Great Auk
Scarcity drove prices up, which drove hunting up, which drove scarcity up—an extinction vortex that killed the last pair in 1844 for a collector's premium.
Scarcity killed the great auk twice—first by making it rare, then by making it valuable. This flightless seabird once numbered in the millions across North Atlantic coasts, from Canada to Norway. For centuries, sailors harvested them for meat, oil, and feathers. But the killing blow came not from hunger but from economics.
By the early 1800s, great auks had become scarce enough to interest collectors. Museums competed to display specimens. Wealthy Europeans paid escalating prices for eggs and skins. Each purchase raised the price of the next, because fewer remained. Fishermen who once killed auks for food now hunted them for profit—and the rarer they became, the more profitable hunting grew.

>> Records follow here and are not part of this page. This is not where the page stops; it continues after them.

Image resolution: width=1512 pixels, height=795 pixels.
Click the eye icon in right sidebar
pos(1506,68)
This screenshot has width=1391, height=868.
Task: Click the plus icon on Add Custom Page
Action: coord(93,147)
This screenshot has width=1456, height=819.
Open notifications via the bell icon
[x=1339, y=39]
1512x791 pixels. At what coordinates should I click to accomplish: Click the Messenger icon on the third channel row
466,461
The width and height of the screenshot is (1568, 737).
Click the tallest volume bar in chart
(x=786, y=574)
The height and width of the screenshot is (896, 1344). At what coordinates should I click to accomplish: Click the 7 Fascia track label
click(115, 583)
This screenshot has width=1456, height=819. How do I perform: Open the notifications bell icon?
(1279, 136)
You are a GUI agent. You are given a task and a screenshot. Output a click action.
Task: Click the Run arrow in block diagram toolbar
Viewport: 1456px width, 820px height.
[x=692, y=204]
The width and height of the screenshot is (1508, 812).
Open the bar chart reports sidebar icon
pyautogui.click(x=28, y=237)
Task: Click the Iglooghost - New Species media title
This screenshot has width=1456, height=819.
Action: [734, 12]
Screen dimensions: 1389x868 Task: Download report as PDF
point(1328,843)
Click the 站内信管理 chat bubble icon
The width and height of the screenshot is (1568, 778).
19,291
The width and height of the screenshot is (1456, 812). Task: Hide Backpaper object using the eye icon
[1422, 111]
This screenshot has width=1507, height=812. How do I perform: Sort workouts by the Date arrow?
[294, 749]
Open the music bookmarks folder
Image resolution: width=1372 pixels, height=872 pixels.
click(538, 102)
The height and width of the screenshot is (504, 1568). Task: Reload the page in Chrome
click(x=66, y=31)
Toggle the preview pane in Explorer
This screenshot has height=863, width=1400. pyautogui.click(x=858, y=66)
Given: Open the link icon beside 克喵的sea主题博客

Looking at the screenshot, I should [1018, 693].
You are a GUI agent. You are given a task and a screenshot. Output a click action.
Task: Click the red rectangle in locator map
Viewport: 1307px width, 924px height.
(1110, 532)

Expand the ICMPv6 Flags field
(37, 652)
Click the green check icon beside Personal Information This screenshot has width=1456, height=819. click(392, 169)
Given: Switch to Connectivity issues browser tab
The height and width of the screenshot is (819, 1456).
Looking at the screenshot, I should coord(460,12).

This is the anthropogenic Allee effect: a positive feedback loop where scarcity increases value, value increases exploitation, and exploitation increases scarcity. The spiral accelerates until it hits zero. On July 3, 1844, fishermen killed the last confirmed breeding pair on Eldey Island, Iceland—reportedly for a collector willing to pay premium prices.
The numbers tell the extinction story: researchers estimate that harvesting 210,000 birds annually from a population of 2 million would have driven extinction within 350 years. Actual hunting pressure exceeded this rate substantially. The final population collapse happened in decades, not centuries.
Business sees the same dynamic in collectibles and luxury markets. Hermès limits Birkin bag production, creating waitlists that themselves become status symbols. The secondary market prices bags at 2-3× retail because scarcity drives value. NFT collections like Bored Ape Yacht Club followed identical logic—10,000-piece artificial scarcity, FOMO-driven purchases, prices reaching millions. When the feedback loop reversed in 2022-2024, BAYC floor prices collapsed 90% from their peaks.
The great auk reveals when scarcity-value loops turn destructive. Hermès controls its production—the scarcity is managed, sustainable. But when the resource being exploited cannot control its own supply, the extinction vortex takes over. Illegal wildlife trade follows great auk economics: rhino horn prices rise as populations fall, incentivizing more poaching. Bluefin tuna populations decline while sushi prices rise, funding larger fishing fleets.
The mechanism also appears in real estate markets where housing scarcity drives prices up, attracting investors who buy properties not to use but to hold, reducing available supply, driving prices higher. Unlike the great auk, cities can build more housing—but zoning restrictions often create artificial scarcity that mimics the extinction vortex.
What distinguishes survivable scarcity from extinction-level scarcity? Control over supply. When the scarce entity can regulate its own availability (luxury brands limiting production, cities approving new construction), the feedback loop stabilizes. When it cannot (wild species, existing housing stock, exhaustible resources), the loop accelerates until the resource is gone.
The great auk's lesson is not that scarcity destroys value—it's that uncontrolled scarcity destroys the source of value. Every market built on genuine scarcity faces the same question: who controls the supply?